---------- SELECTED TEXT
It is unclear when Heatherbank House was constructed. John Thomson's Atlas of Scotland (published 1832) clearly shows a building marked as a "Meeting House" in the location of the modern day house. Deeds show that the property/land was sold by James Burns (Scottish shipowner) to John Blackwood (bleacher) on 5 May 1838.

=== Links to the Milngavie Waterworks ===

In 1852 the engineer John Frederick Bateman was consulted by Glasgow Council in regard to its water supply. In 1854, on Bateman's advice, a bill was obtained to supply water to Glasgow from Loch Katrine. Alfred Moore (engineer) was appointed as his resident engineer and he purchased Heatherbank on 18 November 1856. Work had commenced on Mugdock Reservoir in 1855 and the first section of the works were opened by Queen Victoria in October 1859, however Moore continued to reside at Heatherbank and continue his work until 1865.

=== The McNaughtan's and Australia ===

On 15 December 1865 Moore sold the property to Janet McNaughtan (née Blackwood), widow of the Reverend Alexander McNaughtan who was the local presbyterian minister. The Blackwood family had made some wealth owning the local bleachworks at Craigton. Janet resided in the house with 3 of her daughters; Jennie, Anne and Helen, until her death on 31 March 1875.

Janet's son, Alexander McNaughtan (merchant), had left Scotland for Australia before the family moved to Heatherbank, however after the death of his wife he returned to the new family home. It is hypothesised by art researcher Stephen Scheding in his book "The National Picture" that Alexander McNaughtan may have been the last owner of Benjamin Duterrau's lost masterpiece, a large scale version of "The Conciliation". Scheding believed it was taken by Alexander McNaughtan to Heatherbank in 1869 however the picture has not been found. The painting depicts the conciliation of Tasmanian Aborigines by George Augustus Robinson. Scheding's visit to the house to search for the painting was well documented in local newspapers at the time.
--------------------
---------- SUPPLIED MATERIAL
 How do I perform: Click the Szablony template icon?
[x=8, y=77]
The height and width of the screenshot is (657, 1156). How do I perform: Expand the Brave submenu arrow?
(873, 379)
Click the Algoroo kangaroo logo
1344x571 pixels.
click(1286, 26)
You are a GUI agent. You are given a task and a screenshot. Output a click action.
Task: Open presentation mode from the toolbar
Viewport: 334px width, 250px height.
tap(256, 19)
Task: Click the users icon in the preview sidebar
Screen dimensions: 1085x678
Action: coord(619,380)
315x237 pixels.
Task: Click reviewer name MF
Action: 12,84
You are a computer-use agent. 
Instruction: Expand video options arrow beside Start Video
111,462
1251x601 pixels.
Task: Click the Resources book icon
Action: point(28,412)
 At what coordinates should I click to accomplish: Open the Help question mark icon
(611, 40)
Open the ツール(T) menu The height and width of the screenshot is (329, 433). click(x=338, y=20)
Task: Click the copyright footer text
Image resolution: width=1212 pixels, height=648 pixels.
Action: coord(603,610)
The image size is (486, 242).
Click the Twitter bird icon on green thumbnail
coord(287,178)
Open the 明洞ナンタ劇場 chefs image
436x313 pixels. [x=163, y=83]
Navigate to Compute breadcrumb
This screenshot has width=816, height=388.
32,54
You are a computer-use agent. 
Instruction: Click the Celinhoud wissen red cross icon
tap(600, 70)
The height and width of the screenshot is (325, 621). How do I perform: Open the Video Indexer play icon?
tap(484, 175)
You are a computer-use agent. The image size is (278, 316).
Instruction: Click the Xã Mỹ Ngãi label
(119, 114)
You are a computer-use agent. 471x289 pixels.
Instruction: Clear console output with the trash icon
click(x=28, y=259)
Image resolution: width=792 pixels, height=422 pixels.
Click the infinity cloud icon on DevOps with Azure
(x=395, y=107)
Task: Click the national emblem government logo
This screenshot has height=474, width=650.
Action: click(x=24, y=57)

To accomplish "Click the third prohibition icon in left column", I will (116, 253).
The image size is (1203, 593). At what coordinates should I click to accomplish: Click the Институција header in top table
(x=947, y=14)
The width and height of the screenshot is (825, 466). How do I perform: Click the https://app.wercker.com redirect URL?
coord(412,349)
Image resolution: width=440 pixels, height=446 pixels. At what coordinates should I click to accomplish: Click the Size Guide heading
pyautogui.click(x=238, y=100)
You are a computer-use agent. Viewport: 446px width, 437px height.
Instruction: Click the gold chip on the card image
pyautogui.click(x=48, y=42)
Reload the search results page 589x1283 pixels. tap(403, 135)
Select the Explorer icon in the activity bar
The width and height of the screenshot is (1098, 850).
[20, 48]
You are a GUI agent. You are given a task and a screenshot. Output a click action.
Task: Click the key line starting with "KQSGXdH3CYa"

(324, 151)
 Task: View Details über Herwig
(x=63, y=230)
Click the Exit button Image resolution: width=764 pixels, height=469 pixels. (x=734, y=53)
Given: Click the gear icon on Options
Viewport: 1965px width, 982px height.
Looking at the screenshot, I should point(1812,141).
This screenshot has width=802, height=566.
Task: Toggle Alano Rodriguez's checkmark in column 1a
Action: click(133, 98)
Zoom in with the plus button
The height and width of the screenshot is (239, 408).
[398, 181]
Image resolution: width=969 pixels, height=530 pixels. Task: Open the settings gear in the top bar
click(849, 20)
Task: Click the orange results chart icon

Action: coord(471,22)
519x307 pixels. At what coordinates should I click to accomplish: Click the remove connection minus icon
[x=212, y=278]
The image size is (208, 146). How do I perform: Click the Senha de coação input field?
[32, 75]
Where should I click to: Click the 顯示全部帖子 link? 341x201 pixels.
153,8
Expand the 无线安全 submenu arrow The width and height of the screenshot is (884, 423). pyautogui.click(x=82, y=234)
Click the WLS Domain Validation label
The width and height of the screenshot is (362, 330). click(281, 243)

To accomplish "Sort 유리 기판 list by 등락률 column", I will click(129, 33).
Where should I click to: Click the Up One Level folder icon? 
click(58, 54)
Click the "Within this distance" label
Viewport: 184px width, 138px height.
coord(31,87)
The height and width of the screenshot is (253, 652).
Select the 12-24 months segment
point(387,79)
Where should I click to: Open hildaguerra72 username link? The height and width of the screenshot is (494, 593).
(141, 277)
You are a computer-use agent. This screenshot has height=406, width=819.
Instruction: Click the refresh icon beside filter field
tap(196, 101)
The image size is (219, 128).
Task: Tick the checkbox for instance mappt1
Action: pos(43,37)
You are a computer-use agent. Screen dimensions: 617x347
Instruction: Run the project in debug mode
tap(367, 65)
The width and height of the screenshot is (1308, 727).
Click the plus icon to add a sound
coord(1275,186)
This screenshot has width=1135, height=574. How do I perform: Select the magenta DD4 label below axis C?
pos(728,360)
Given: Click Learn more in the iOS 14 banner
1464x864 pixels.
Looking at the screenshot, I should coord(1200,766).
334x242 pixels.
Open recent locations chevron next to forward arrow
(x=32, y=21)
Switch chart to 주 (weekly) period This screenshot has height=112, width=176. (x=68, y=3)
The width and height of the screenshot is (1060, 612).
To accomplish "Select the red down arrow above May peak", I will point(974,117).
--------------------
### EXERCISE REQUIREMENTS
[A] Copy the Heatherbank House text from "It is unclear" to "5 May 1838.".
[B] Please carry on the Heatherbank House text from where it stops.
These lines come from a separate source.

### EXERCISE ANSWERS
[A]
It is unclear when Heatherbank House was constructed. John Thomson's Atlas of Scotland (published 1832) clearly shows a building marked as a "Meeting House" in the location of the modern day house. Deeds show that the property/land was sold by James Burns (Scottish shipowner) to John Blackwood (bleacher) on 5 May 1838.

[B]
After the death of the final McNaughtan daughter in 1904 the house passed into the ownership of their nieces Agnes and Margaret Taylor.

=== Later history===

Heatherbank was purchased by architect Frank Fielden in December 1959 who gained some notoriety in Glasgow for designing the Refectory Building of the University of Glasgow, whilst also being a professor there. In 1975 he sold the property to Colin and Rosemary Harvey who opened the Heatherbank Museum of Social Work on the premises. Heatherbank Press Publisher also operated out of the museum. After their deaths in 1993 the museum was moved to the Glasgow Caledonian University.

== Modern day ==

The house was purchased in 1995 by Peter Mowforth and family. It underwent significant refurbishment works in 2012 which returned many of the period features that had been lost over the years.